Without this the fuel is indeed not very plentiful. Of course we could be
converting the excess Plutonium from the dismantled weapons in our reactors.
With the LMFBR I have seen estimates that nuclear power would last for 300
years.

John M. Clement
Houston, TX



I just did the following calculation. I'm not an expert,
so if anybody has better numbers and/or a more sophisticated
method of analysis, I'd be glad to see it.

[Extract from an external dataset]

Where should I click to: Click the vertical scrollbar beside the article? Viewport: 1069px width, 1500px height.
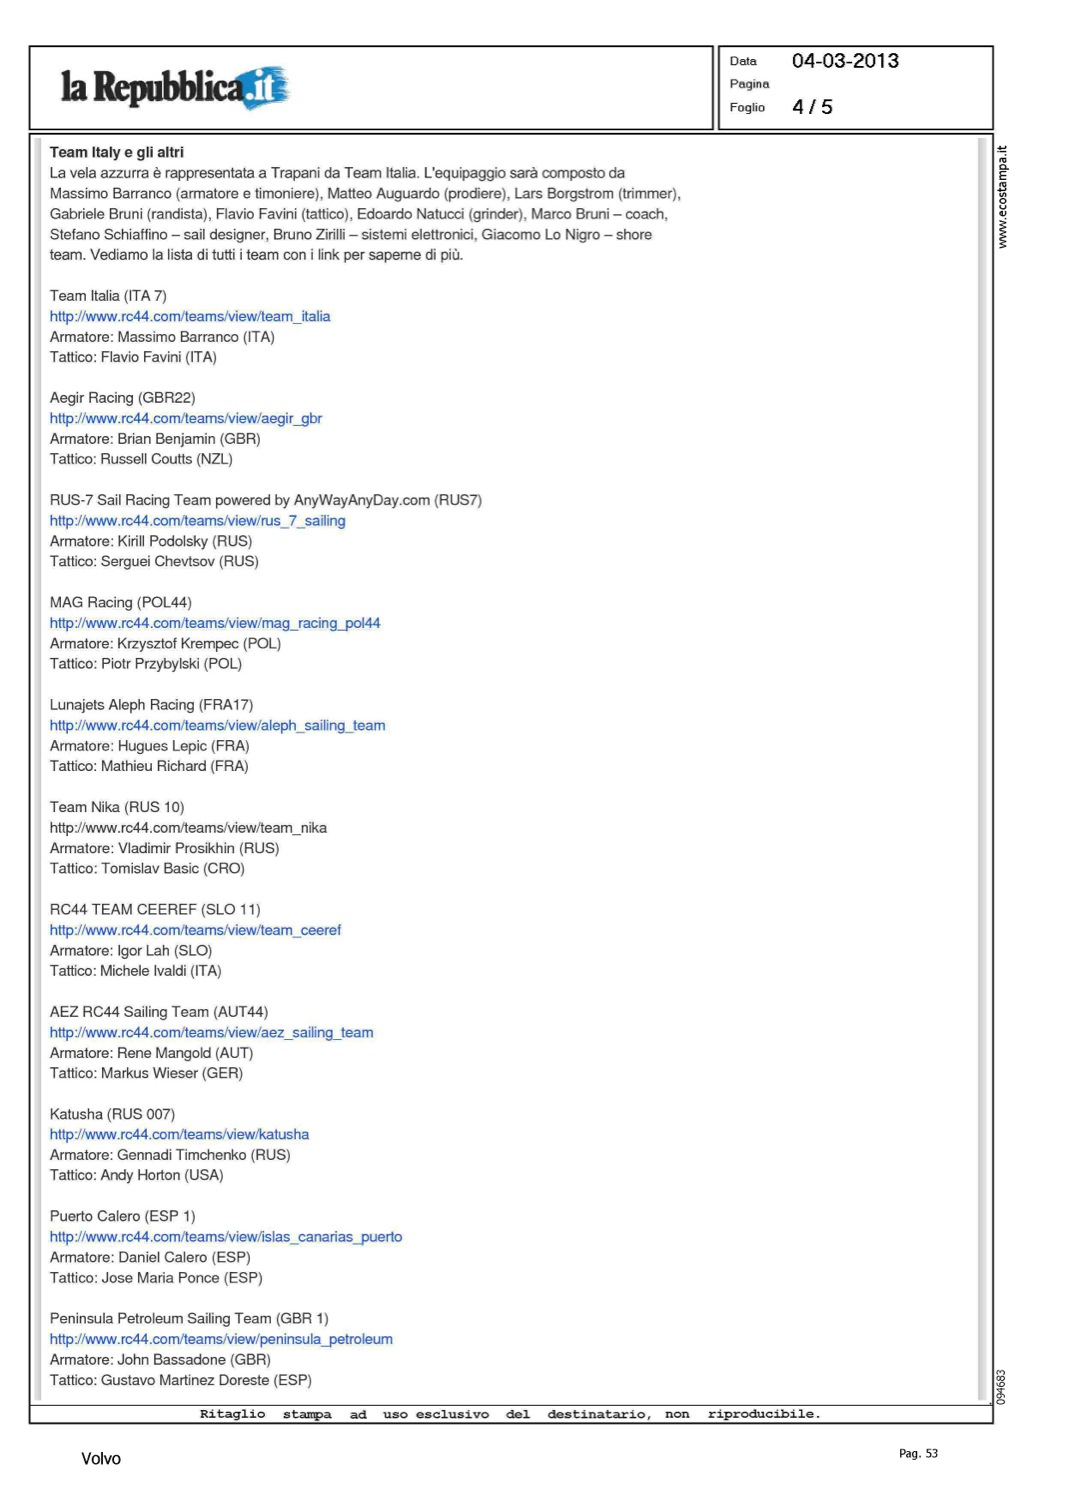[982, 768]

Estimate world's supply of uranium, "proven" and
"probable" reserves:
3e6 tons natural uranium

Estimate worlds'supply of coal:
1e12 tons

Fraction of natural uranium that is useful(*) U235:
less than 1%

Useful(*) energy equivalence factor, tons of coal per
ton of natural uranium:
1e5

Calculate energy equivalent of uranium supply:
3e11 tons of coal-equivalence
=less than 1/3rd of actual non-nuclear coal supply
not to mention other fossil fuels e.g. oil and methane

(*) Note that the evaluation of useful energy-content
would go up by a couple orders of magnitude if breeder
reactors were widely used -- but they are not, apparently
because they pose risks that the government and the nuclear-
power industry can't tolerate. So for the next many years
at least, the foregoing calculation will remain valid.

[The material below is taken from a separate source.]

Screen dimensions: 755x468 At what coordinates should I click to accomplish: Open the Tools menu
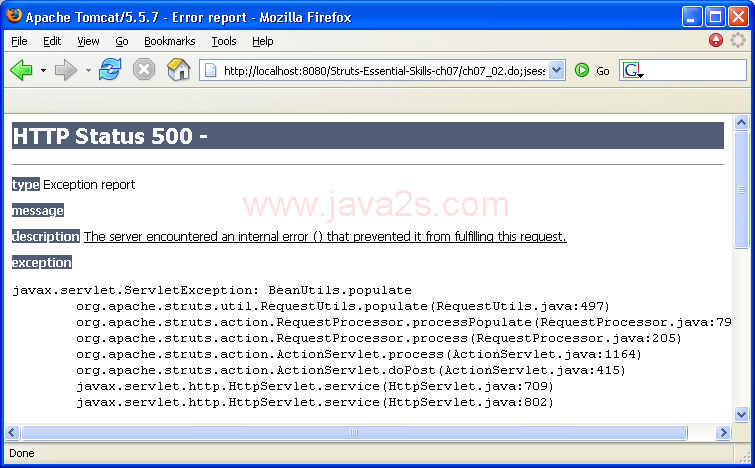click(224, 41)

This calculation seriously calls into question the claims
that uranium is an "abundant" source of energy.

==============

Nuclear power is also not as cheap as it was predicted to
be. Currently it is about 6 cents per kwh versus 4 cents
for gas or coal at current prices. OTOH it wouldn't take
too much of a perturbation in the fossil-fuel market to
tip the scales.

==============

A related calculation: The cost of the Yucca Mountan facility
is variously estimated, but it's got to be over 50 billion
dollars. Of this, less than half will be recovered via fees
charged to nuclear utilities, at present rates. Taxpayers
will get stuck with the rest. If the cost of the facility
were properly asessed to the industry, nuclear-power rates
would go up by a fraction of a cent per kwh. So, the cost
of long-term storage is a noticeable but not overwhelmingly
huge piece of the pie, if you believe that Yucca Mountain
does actually solve "the" long-term storage problem -- and
at some point it depends on what we mean by "long" term.